◆ TEXTAUSZUG
%%

Prominente Demonstrantin
Doch ausgerechnet eine Frau ist in den vergangenen Monaten zum Idol der Demonstrations-Bewegung avanciert: Tawakul Karman, 32 Jahre alt, Mutter von drei Kindern. Die schwarz verschleierte Aktivistin ist Mitbegründerin der Nichtregierungsorganisation "Women Journalists Without Chains". Sie kämpft seit Jahren für Meinungsfreiheit und Menschenrechte. Und die kann es ihrer Meinung nach nur in einem Jemen ohne Präsident Saleh geben. "Wir werden ihn und seine Leute vor Gericht stellen. Wir werden sie wegen Korruption anklagen – und weil sie so viele Demonstranten auf dem Gewissen haben. Es ist ganz klar: Ali Abdullah Saleh wird nie mehr zurück an die Macht kommen", erklärte Karman auf einer Demo im Juni in Sanaa.

%%

◆ DATENSÄTZE
%%

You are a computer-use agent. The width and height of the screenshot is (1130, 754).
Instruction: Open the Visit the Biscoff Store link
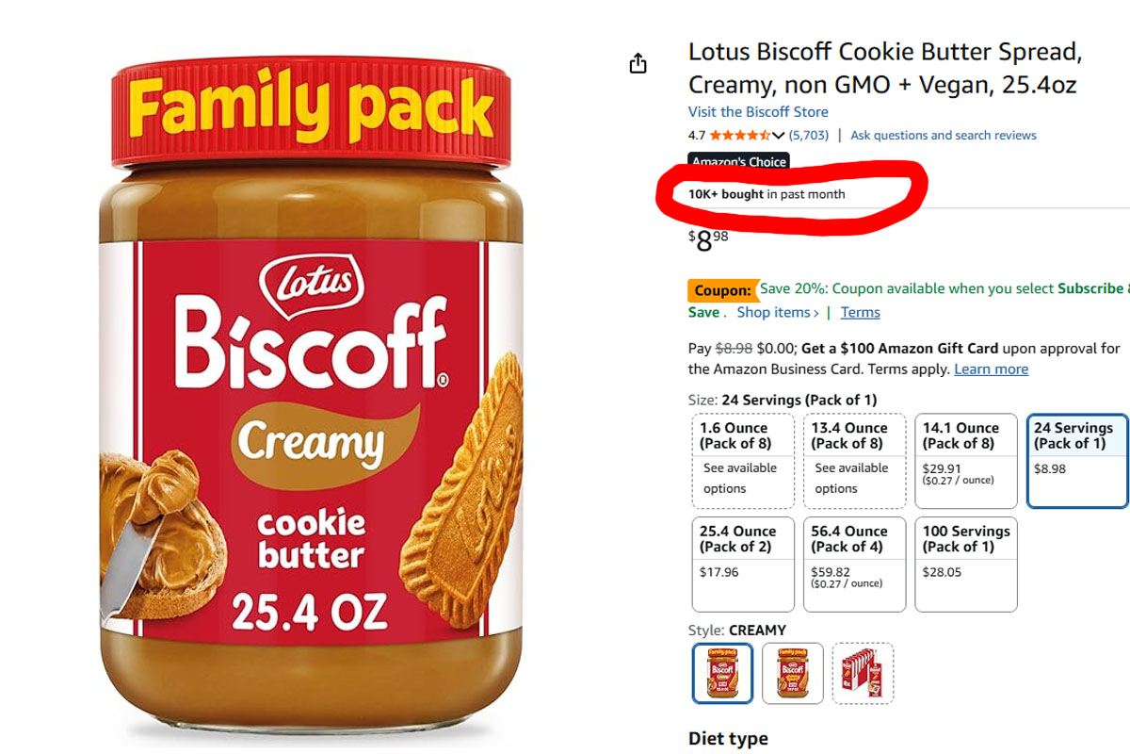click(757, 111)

%%
%%

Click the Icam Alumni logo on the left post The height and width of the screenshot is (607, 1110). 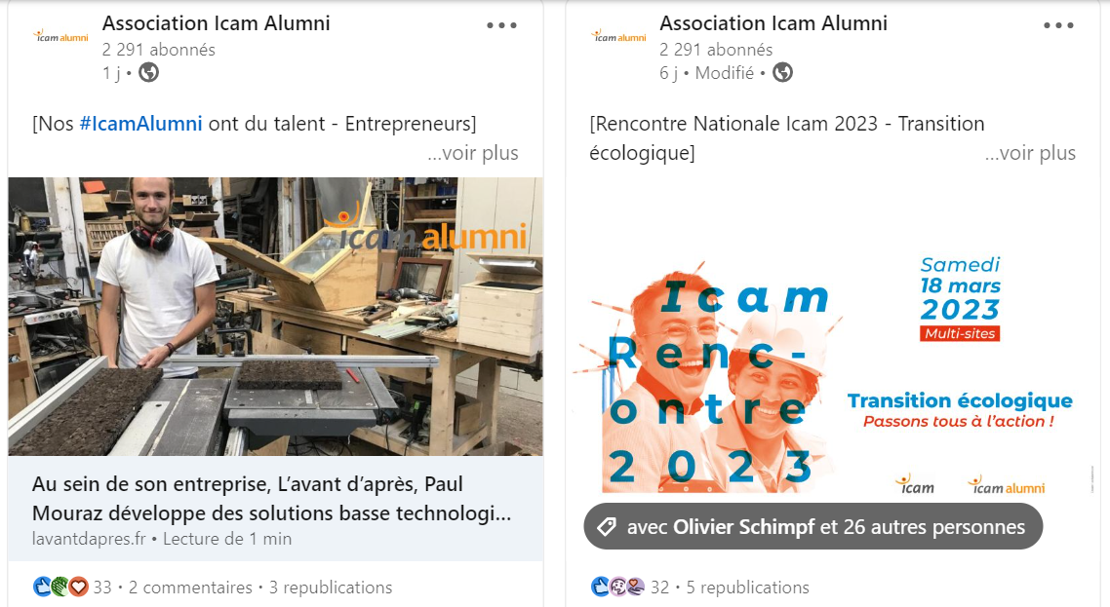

%%
%%

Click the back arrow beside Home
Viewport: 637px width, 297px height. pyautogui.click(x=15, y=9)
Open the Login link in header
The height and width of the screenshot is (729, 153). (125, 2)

%%

◆ AUFGABE A
Liste alle Personen, Orte und Organisationen auf, die im Textauszug über Tawakul Karman mit Namen genannt werden.
◆ AUFGABE B
Schreibe den Textauszug über Tawakul Karman nach seinem letzten Satz weiter.
Die Datensätze sind eigenständiges Material und gehören nicht zum Textauszug.

◆ ANTWORT A
- Tawakul Karman
- Ali Abdullah Saleh
- Women Journalists Without Chains
- Jemen
- Sanaa

◆ ANTWORT B
Mutige Frauen wie Karman gelten im konservativen Jemen nach wie vor als Ausnahmen. Trotzdem waren viele Beobachter nicht überrascht, dass gerade die Frauen die Protestbewegung antreiben. "Schon bevor sie sich den Protesten angeschlossen haben, waren sie in der Zivilgesellschaft aktiv. Sie sind schon seit längerer Zeit sehr viel präsenter in der Öffentlichkeit. Da ist es ganz natürlich, dass sie auch demonstrieren gehen", erklärt Dina El-Mamoun, Jemen-Expertin der Menschenrechtsorganisation Amnesty International. Die Gesellschaft ist männerdominiert, aber die einflussreichen NGOs in den großen Städten werden von Frauen geleitet.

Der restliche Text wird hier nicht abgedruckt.